Delta Cephei is emitting around 1,900 times the Sun's luminosity from the outer atmosphere. This is producing a strong stellar wind, which, in combination with the pulsations and shocks in the star's atmosphere, is ejecting mass at the rate of 1.0±0.8×10^-6 solar_mass per year, or the equivalent to the mass of the Sun roughly every million years. This matter is flowing outward at a velocity of about 35 km/s. The result of this expelled gas is the formation of a nebula about 1 parsec across, centered on Delta Cephei, and containing 0.07–0.21 solar masses of neutral hydrogen. A bow shock is being formed where the stellar wind is colliding with the surrounding interstellar medium.

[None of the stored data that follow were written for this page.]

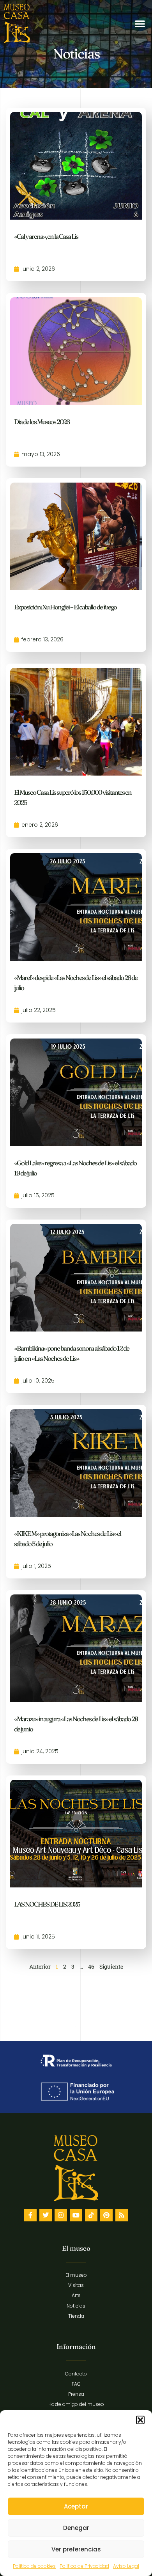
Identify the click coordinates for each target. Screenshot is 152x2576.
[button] (140, 2420)
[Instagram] (61, 2215)
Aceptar (76, 2506)
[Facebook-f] (30, 2215)
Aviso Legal (126, 2566)
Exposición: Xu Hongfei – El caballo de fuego (65, 607)
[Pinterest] (106, 2215)
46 (91, 1966)
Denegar (76, 2528)
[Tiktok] (91, 2215)
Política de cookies (34, 2566)
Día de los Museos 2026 (41, 421)
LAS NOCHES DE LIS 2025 (47, 1904)
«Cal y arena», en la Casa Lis (46, 236)
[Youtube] (76, 2215)
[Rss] (121, 2215)
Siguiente (111, 1966)
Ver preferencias (76, 2549)
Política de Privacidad (84, 2566)
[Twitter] (45, 2215)
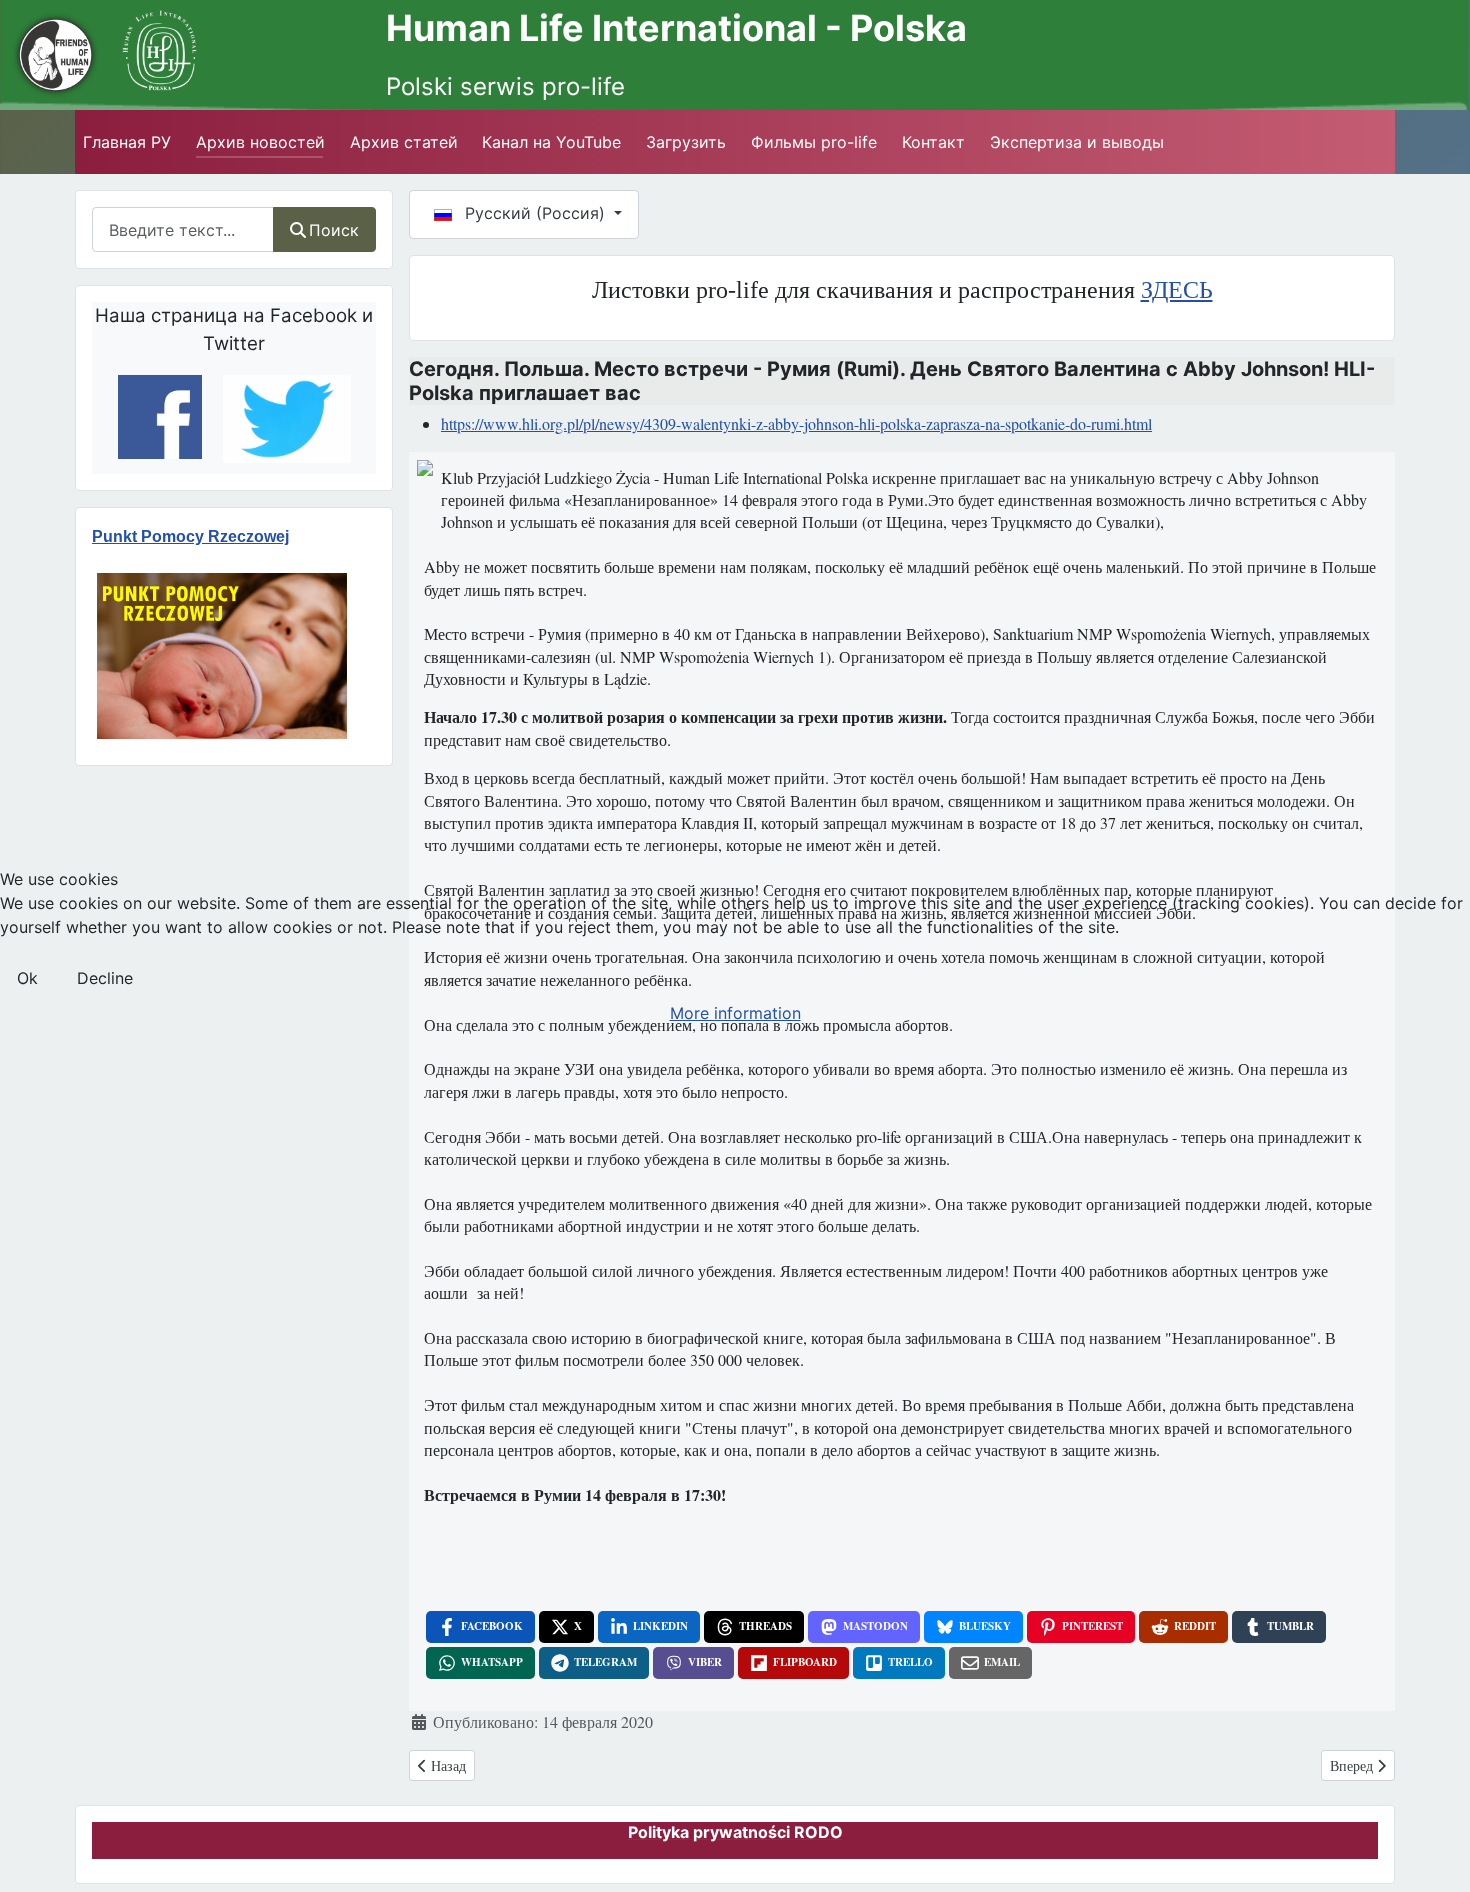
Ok (27, 978)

The peculiar velocity of Delta Cephei is 13.5±2.9 km/s relative to its neighbors. It is a suspected member of the Cep OB6 star cluster, and hence may be around the same age as the cluster: around 79 million years. At an angular separation of 40 arc seconds from Delta Cephei is a magnitude 6.3 companion star with the identifier HD 213307, called component C in most multiple star catalogues, which is visible in small telescopes. HD 213307 itself is a binary star system with a combined stellar classification of B7–8 III–IV. It is heating the matter being ejected by the stellar wind of Delta Cephei, causing the surrounding circumstellar material to emit infrared radiation.